# Task details
Rewrite every line of the records below as a JSON list of strings, one string per line, skipping blank lines. Leave the pictures out of the list.

Records taken from a collection:

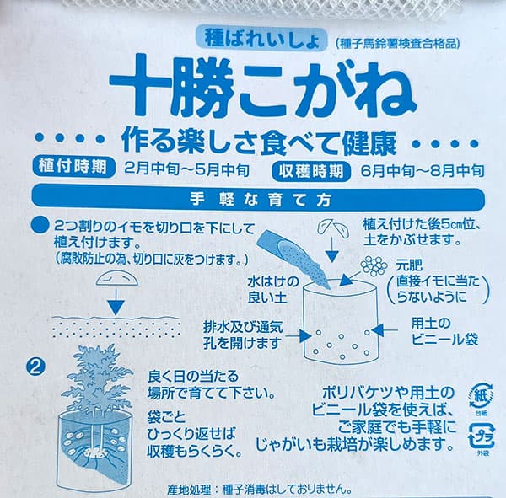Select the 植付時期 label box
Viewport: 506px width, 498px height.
click(72, 167)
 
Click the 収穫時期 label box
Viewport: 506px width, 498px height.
click(311, 169)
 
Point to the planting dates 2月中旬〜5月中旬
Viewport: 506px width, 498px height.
click(186, 168)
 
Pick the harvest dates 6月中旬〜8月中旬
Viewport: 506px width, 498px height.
click(418, 169)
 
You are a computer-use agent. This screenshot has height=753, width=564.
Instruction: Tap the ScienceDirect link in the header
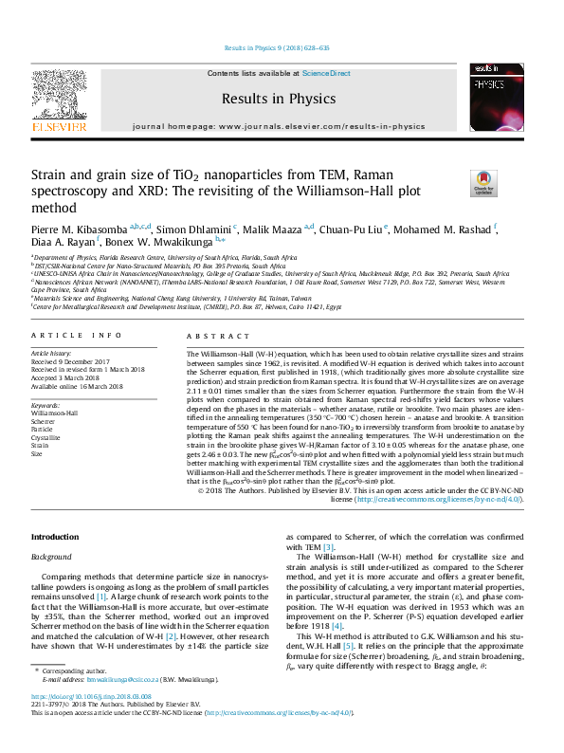326,73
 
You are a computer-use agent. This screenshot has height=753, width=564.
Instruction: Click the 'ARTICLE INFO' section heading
76,336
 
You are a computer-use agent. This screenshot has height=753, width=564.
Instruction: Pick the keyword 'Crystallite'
46,437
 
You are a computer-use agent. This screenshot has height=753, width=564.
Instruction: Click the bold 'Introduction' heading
56,537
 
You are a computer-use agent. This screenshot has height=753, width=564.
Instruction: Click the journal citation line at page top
277,47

# Reply to the task
[
  "Select the 植付時期 label box",
  "Viewport: 506px width, 498px height.",
  "click(72, 167)",
  "Click the 収穫時期 label box",
  "Viewport: 506px width, 498px height.",
  "click(311, 169)",
  "Point to the planting dates 2月中旬〜5月中旬",
  "Viewport: 506px width, 498px height.",
  "click(186, 168)",
  "Pick the harvest dates 6月中旬〜8月中旬",
  "Viewport: 506px width, 498px height.",
  "click(418, 169)",
  "You are a computer-use agent. This screenshot has height=753, width=564.",
  "Instruction: Tap the ScienceDirect link in the header",
  "326,73",
  "You are a computer-use agent. This screenshot has height=753, width=564.",
  "Instruction: Click the 'ARTICLE INFO' section heading",
  "76,336",
  "You are a computer-use agent. This screenshot has height=753, width=564.",
  "Instruction: Pick the keyword 'Crystallite'",
  "46,437",
  "You are a computer-use agent. This screenshot has height=753, width=564.",
  "Instruction: Click the bold 'Introduction' heading",
  "56,537",
  "You are a computer-use agent. This screenshot has height=753, width=564.",
  "Instruction: Click the journal citation line at page top",
  "277,47"
]